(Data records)
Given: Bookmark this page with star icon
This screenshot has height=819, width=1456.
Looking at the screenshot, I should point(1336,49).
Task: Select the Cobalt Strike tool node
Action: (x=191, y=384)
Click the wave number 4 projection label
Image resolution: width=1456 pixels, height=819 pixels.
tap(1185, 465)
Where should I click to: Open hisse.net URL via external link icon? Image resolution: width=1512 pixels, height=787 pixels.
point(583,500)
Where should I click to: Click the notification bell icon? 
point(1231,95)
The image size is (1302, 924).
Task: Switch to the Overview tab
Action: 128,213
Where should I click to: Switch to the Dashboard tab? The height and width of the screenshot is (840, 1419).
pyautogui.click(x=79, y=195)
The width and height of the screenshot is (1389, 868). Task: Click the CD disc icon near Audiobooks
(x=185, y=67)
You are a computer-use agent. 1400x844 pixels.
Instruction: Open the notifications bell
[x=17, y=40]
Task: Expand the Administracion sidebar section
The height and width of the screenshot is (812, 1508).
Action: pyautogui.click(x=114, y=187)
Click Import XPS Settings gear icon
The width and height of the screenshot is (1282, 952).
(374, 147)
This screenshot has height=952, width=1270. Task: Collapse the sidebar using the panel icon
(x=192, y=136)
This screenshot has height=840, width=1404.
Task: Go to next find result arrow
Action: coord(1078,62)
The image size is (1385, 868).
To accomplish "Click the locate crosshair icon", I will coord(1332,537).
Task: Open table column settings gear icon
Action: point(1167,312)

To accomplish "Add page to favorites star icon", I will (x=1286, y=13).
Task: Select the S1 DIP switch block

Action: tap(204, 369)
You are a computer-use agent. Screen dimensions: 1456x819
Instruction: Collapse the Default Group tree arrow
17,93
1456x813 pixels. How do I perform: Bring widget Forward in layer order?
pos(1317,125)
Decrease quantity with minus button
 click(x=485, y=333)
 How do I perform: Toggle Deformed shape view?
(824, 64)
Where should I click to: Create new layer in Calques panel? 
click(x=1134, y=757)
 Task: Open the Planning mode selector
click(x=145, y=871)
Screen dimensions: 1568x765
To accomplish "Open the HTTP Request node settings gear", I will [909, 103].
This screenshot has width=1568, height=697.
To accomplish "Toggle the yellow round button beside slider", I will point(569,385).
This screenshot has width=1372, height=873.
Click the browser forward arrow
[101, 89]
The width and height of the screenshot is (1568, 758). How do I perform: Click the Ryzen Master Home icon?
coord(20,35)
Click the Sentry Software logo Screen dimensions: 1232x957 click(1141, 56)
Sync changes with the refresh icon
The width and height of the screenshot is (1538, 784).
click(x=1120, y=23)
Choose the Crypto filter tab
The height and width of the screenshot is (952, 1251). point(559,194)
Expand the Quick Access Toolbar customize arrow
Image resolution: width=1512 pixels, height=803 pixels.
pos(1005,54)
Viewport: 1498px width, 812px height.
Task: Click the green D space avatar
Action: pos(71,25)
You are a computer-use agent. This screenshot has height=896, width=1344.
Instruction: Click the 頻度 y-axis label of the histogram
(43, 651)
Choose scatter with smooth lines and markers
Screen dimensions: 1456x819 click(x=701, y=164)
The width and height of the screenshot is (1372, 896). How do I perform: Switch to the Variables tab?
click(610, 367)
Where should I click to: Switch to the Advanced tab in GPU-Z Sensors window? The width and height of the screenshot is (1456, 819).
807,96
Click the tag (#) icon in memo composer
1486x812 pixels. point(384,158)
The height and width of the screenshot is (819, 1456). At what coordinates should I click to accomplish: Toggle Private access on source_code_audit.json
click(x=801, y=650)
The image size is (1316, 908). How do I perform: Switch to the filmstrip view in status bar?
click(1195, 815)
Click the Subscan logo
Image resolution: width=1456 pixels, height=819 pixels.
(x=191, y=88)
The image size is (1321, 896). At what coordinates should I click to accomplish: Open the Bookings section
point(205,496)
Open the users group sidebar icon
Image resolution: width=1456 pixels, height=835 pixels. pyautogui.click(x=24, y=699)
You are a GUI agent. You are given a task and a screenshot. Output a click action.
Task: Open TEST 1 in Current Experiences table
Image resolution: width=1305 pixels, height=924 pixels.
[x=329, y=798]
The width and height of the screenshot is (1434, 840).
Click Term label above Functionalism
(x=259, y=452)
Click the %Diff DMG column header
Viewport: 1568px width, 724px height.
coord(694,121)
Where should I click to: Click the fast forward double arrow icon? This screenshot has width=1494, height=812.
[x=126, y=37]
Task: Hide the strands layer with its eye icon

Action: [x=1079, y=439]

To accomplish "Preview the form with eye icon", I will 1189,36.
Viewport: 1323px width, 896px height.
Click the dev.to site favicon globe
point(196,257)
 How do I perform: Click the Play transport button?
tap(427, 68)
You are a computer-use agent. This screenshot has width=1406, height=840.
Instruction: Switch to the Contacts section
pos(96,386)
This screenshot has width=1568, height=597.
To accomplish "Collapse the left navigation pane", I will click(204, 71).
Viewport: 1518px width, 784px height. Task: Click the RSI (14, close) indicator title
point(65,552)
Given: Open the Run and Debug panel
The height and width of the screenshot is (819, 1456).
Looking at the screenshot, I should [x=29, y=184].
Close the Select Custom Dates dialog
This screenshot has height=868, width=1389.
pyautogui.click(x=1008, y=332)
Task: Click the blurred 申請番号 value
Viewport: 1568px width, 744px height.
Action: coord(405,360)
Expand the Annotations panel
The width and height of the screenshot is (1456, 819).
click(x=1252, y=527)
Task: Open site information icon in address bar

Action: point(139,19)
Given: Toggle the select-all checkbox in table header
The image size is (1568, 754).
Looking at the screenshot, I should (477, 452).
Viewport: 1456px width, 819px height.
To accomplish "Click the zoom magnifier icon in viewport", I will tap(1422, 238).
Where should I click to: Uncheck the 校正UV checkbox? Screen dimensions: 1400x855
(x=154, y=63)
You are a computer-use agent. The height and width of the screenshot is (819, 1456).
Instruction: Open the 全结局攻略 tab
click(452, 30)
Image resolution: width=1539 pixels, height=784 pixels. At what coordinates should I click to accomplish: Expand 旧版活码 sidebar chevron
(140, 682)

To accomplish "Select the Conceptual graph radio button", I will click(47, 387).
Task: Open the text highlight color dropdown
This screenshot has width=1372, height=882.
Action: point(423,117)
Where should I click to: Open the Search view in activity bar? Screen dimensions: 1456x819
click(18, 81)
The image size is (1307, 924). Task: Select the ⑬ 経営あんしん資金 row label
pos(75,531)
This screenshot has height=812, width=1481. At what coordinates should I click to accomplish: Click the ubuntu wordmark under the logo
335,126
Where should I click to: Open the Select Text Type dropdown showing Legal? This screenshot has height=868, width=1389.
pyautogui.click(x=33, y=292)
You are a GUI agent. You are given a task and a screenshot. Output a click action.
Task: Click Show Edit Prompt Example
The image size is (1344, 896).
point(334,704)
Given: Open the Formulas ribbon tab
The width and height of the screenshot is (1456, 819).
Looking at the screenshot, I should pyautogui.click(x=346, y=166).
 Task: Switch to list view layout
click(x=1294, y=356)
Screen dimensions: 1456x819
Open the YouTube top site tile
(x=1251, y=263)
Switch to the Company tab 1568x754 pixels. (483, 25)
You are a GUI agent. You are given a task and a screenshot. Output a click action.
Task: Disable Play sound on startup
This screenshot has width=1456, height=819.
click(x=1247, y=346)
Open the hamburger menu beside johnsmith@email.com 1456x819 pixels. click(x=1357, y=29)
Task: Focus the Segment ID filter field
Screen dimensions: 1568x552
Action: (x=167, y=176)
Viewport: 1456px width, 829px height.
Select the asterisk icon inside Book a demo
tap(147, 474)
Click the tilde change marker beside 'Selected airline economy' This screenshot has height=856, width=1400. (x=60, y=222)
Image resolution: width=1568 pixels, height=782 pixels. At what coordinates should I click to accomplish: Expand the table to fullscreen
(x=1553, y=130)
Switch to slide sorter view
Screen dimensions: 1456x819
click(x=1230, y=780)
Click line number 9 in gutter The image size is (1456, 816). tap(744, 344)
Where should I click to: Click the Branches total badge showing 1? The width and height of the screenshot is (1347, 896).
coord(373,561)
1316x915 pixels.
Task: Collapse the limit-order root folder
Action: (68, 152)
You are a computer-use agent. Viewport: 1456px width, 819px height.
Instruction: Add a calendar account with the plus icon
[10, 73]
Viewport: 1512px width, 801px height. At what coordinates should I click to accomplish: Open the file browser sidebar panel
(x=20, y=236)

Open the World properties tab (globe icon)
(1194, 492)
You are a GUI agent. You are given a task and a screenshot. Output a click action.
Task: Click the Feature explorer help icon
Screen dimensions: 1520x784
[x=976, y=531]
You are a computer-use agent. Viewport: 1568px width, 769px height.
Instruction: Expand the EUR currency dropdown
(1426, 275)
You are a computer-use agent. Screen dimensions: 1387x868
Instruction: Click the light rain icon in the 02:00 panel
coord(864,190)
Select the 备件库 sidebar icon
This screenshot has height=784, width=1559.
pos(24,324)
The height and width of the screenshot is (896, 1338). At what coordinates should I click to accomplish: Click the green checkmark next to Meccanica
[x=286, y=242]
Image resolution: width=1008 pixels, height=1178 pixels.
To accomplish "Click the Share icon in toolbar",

◆ TO DO ◆
Your answer should be the lines above, from the line containing "This screenshot has height=812, width=1481." up to and including the line containing "Open the hamburger", reproduced exactly and with nothing else.

◆ TASK ANSWER ◆
This screenshot has height=812, width=1481. At what coordinates should I click to accomplish: Click the ubuntu wordmark under the logo
335,126
Where should I click to: Open the Select Text Type dropdown showing Legal? This screenshot has height=868, width=1389.
pyautogui.click(x=33, y=292)
You are a GUI agent. You are given a task and a screenshot. Output a click action.
Task: Click Show Edit Prompt Example
The image size is (1344, 896).
point(334,704)
Given: Open the Formulas ribbon tab
The width and height of the screenshot is (1456, 819).
Looking at the screenshot, I should pyautogui.click(x=346, y=166).
 Task: Switch to list view layout
click(x=1294, y=356)
Screen dimensions: 1456x819
Open the YouTube top site tile
(x=1251, y=263)
Switch to the Company tab 1568x754 pixels. (483, 25)
You are a GUI agent. You are given a task and a screenshot. Output a click action.
Task: Disable Play sound on startup
This screenshot has width=1456, height=819.
click(x=1247, y=346)
Open the hamburger menu beside johnsmith@email.com 1456x819 pixels. click(x=1357, y=29)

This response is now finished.